Prevention and Reducing Risk
Given the elevated risks associated with non-protected sex, a multipronged approach to prevention is essential. Key strategies include:
Consistent Condom Use: Condoms are a simple yet powerful tool in preventing HIV. Their consistent and correct use during both vaginal and anal intercourse can reduce the risk of transmission by as much as 80% or more.
Pre-Exposure Prophylaxis (PrEP): PrEP is a daily medication that, when taken consistently, can reduce the risk of acquiring HIV by up to 99% in individuals at high risk. Despite its effectiveness, uptake among bisexual populations and racial/ethnic minorities remains lower than optimal.
Regular HIV Testing: Early diagnosis is critical. Regular testing ensures that those who are HIV-positive can begin antiretroviral therapy (ART) early, reducing their viral load and lowering the risk of transmission.
Treatment as Prevention (TasP): For people living with HIV, achieving and maintaining an undetectable viral load through ART means they are effectively not transmitting the virus. This concept—often summarized as “undetectable = untransmittable (U=U)”—is a cornerstone of modern HIV prevention.

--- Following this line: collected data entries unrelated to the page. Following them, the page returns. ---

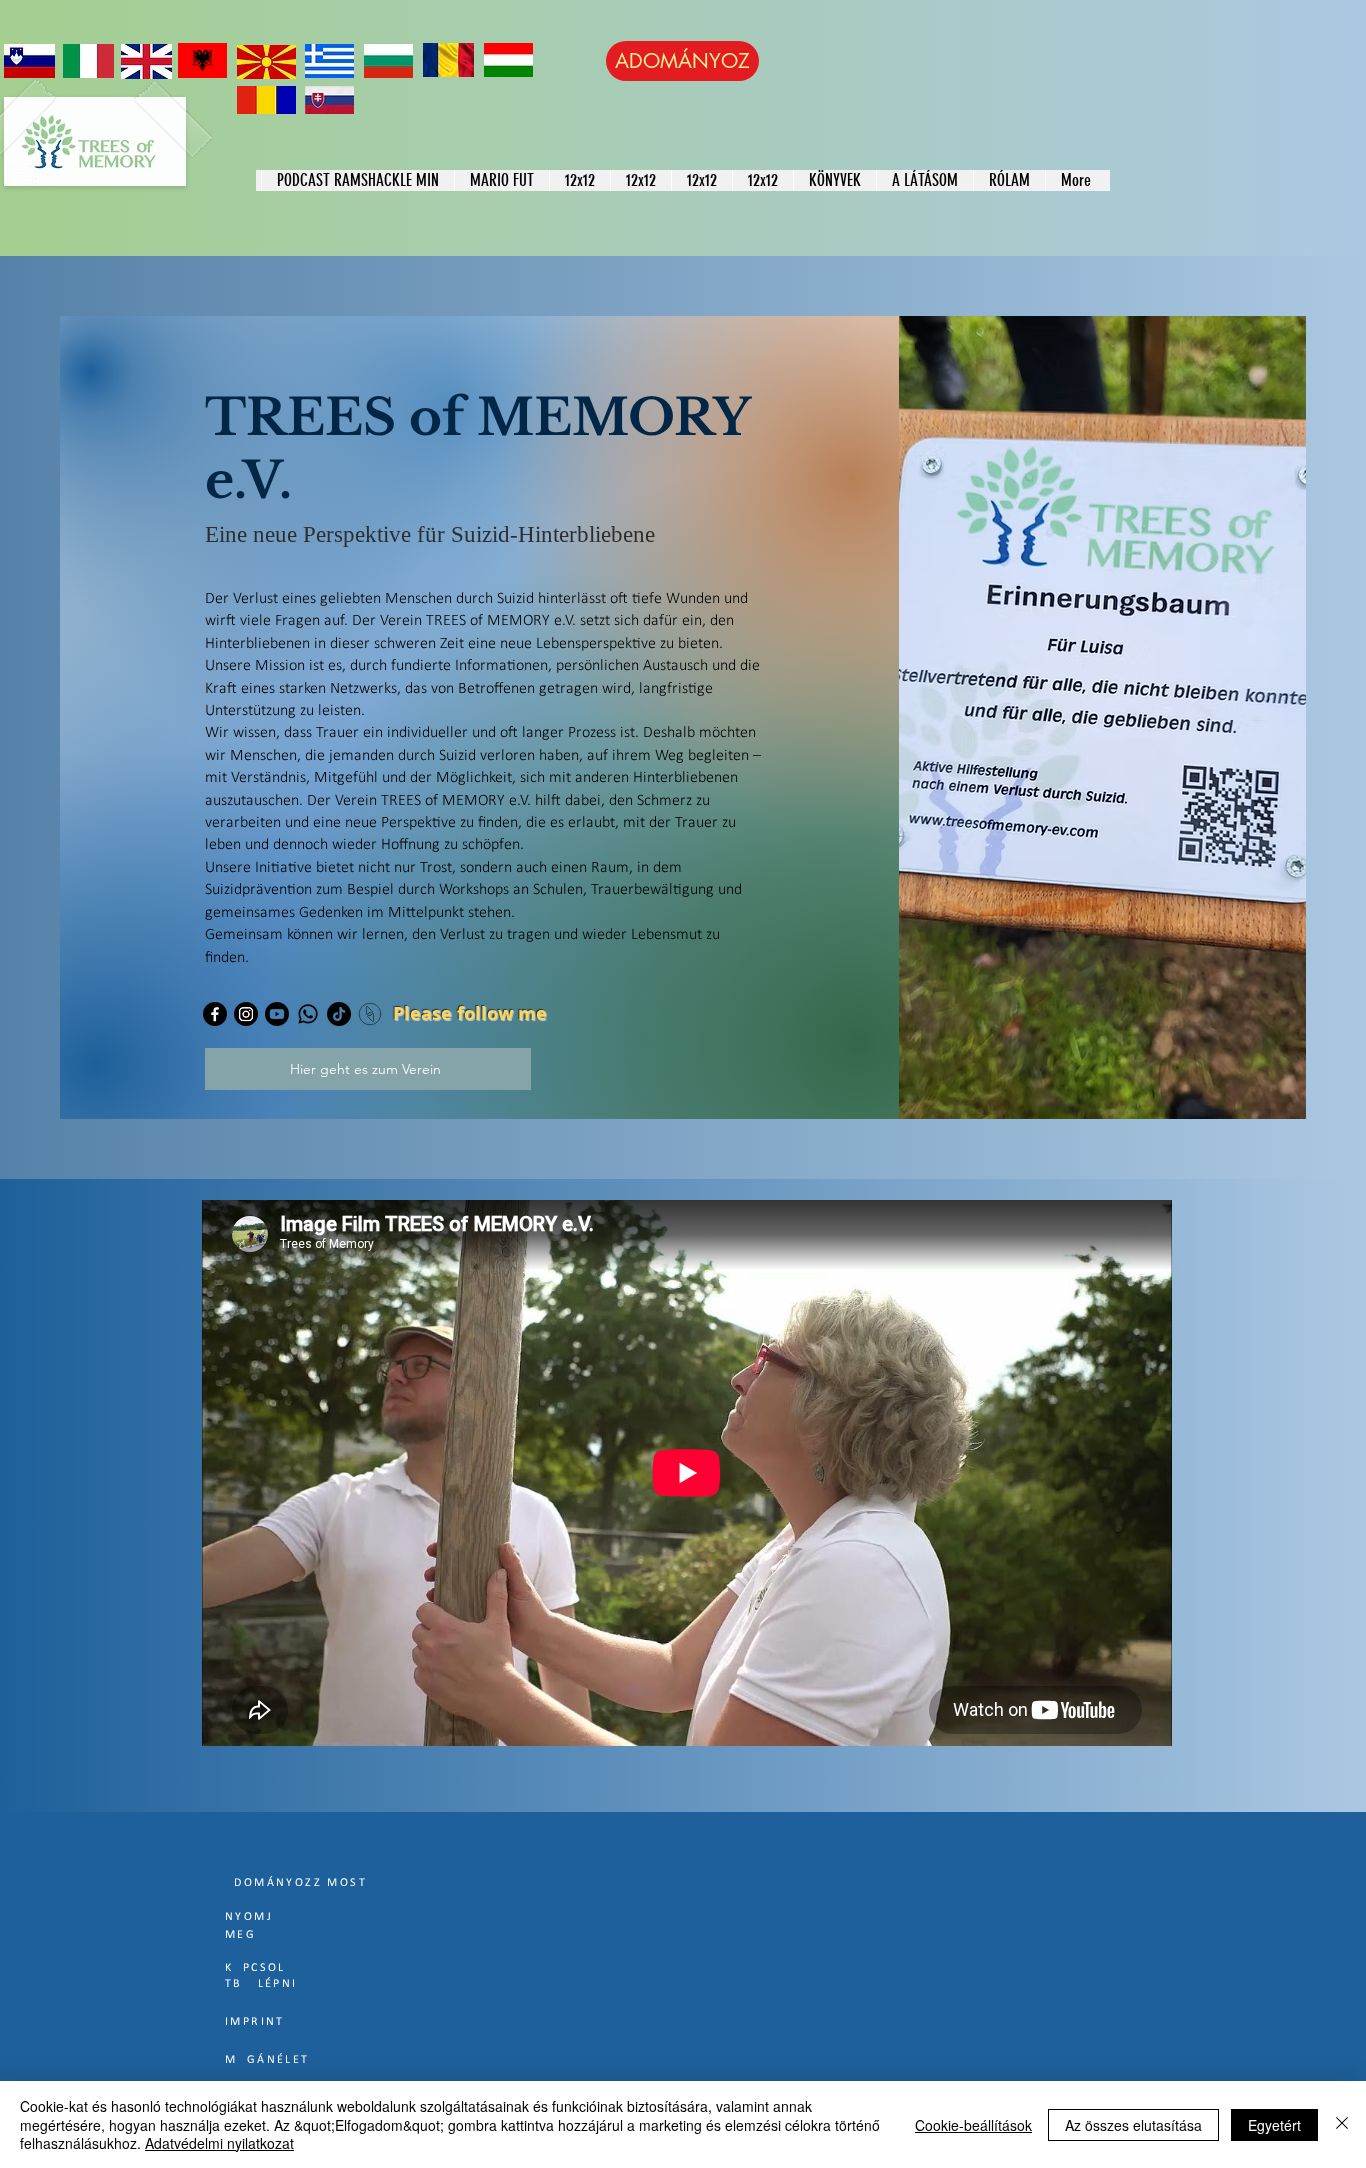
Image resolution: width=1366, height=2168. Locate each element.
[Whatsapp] (308, 1014)
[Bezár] (1342, 2124)
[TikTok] (339, 1014)
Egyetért (1274, 2125)
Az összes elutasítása (1133, 2125)
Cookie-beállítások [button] (973, 2125)
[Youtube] (277, 1014)
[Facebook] (215, 1014)
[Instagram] (246, 1014)
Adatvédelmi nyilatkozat (219, 2143)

Sexual Health Education: Culturally appropriate education that addresses both heterosexual and bisexual behaviors is key to reducing stigma and increasing the uptake of preventive measures. Such education must also be tailored to address the unique challenges faced by racial and ethnic minorities.

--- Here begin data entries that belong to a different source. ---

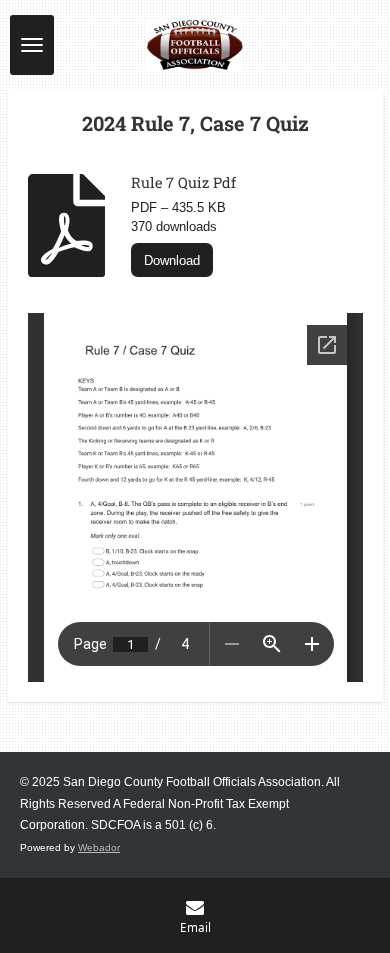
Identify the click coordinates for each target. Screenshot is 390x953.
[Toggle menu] (32, 45)
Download (172, 260)
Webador (99, 847)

Addressing Structural Barriers: Many communities at highest risk face socioeconomic challenges, including poverty, limited access to healthcare, and discrimination. Addressing these systemic issues is critical for reducing overall HIV risk.
Concluding Thoughts
The risk of acquiring HIV through non-protected heterosexual and bisexual sex varies by sexual act, frequency of exposure, and the presence of co-factors like STIs or high viral load in the HIV-positive partner. Although per-act transmission risks for vaginal intercourse are lower compared to anal intercourse, the cumulative risk remains significant, especially when prevention measures are not used consistently.
Racial disparities further complicate the epidemic in the United States. Black/African American and Hispanic/Latino populations are disproportionately affected, a reality that is mirrored in both heterosexual and bisexual transmission dynamics. For bisexual individuals, whose behaviors may span both heterosexual and same-sex encounters, targeted and culturally competent prevention efforts are essential.
Prevention strategies—ranging from consistent condom use and biomedical interventions such as PrEP, to regular HIV testing and improved sexual health education—offer a path to reducing new HIV infections. However, these measures must be accessible and acceptable across all communities. Addressing structural barriers and social determinants of health is equally important to ensure that everyone, regardless of race or sexual orientation, has the resources and support needed to protect themselves against HIV.
In conclusion, understanding and mitigating HIV risk requires a comprehensive approach that accounts for behavioral, biological, and socioeconomic factors. Through consistent prevention practices, early diagnosis, and culturally tailored public health interventions, it is possible to reduce the burden of HIV in the United States and work toward a future where new infections are dramatically curtailed.